ATM sequence variants associate with susceptibility to non‐small cell lung cancer

Abstract

ATM gene mutations have been implicated in many human cancers. However, the role of ATM polymorphisms in lung carcinogenesis is largely unexplored. We conducted a case‐control analysis of 556 Caucasian non‐small‐cell lung cancer (NSCLC) patients and 556 controls frequency‐matched on age, gender and smoking status.

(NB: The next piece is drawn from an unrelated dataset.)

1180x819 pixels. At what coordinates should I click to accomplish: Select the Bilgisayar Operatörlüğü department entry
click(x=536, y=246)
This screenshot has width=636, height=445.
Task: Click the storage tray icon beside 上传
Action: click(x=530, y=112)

We genotyped 11 single nucleotide polymorphisms of the ATM gene and found that compared with the wild‐type allele‐containing genotypes, the homozygous variant genotypes of ATM08 (rs227060) and ATM10 (rs170548) were associated with elevated NSCLC risk with ORs of 1.55 (95% CI: 1.02–2.35) and 1.51 (0.99–2.31), respectively. ATM haplotypes and diplotypes were inferred using the Expectation‐Maximization algorithm. Haplotype H5 was significantly associated with reduced NSCLC risk in former smokers with an OR of 0.47 (0.25–0.96) compared with the common H1 haplotype. Compared with the H1–H2 diplotype, H2–H2 and H3–H4 diplotypes were associated with increased NSCLC risk with ORs of 1.58 (0.99–2.54) and 2.29 (1.05–5.00), respectively. We then evaluated genotype–phenotype correlation in the control group using the comet assay to determine DNA damage and DNA repair capacity. Compared with individuals with at least 1 wild‐type allele, the homozygous variant carriers of either ATM08 or ATM10 exhibited significantly increased DNA damage as evidenced by a higher mean value of the radiation‐induced olive tail moment (ATM08: 4.86 ± 2.43 vs. 3.79 ± 1.51, p = 0.04; ATM10: 5.14 ± 2.37 vs. 3.79 ± 1.54, p = 0.01). Our study presents the first epidemiologic evidence that ATM genetic variants may affect NSCLC predisposition, and that the risk‐conferring variants might act through down‐regulating the functions of ATM in DNA repair activity upon genetic insults such as ionizing radiation.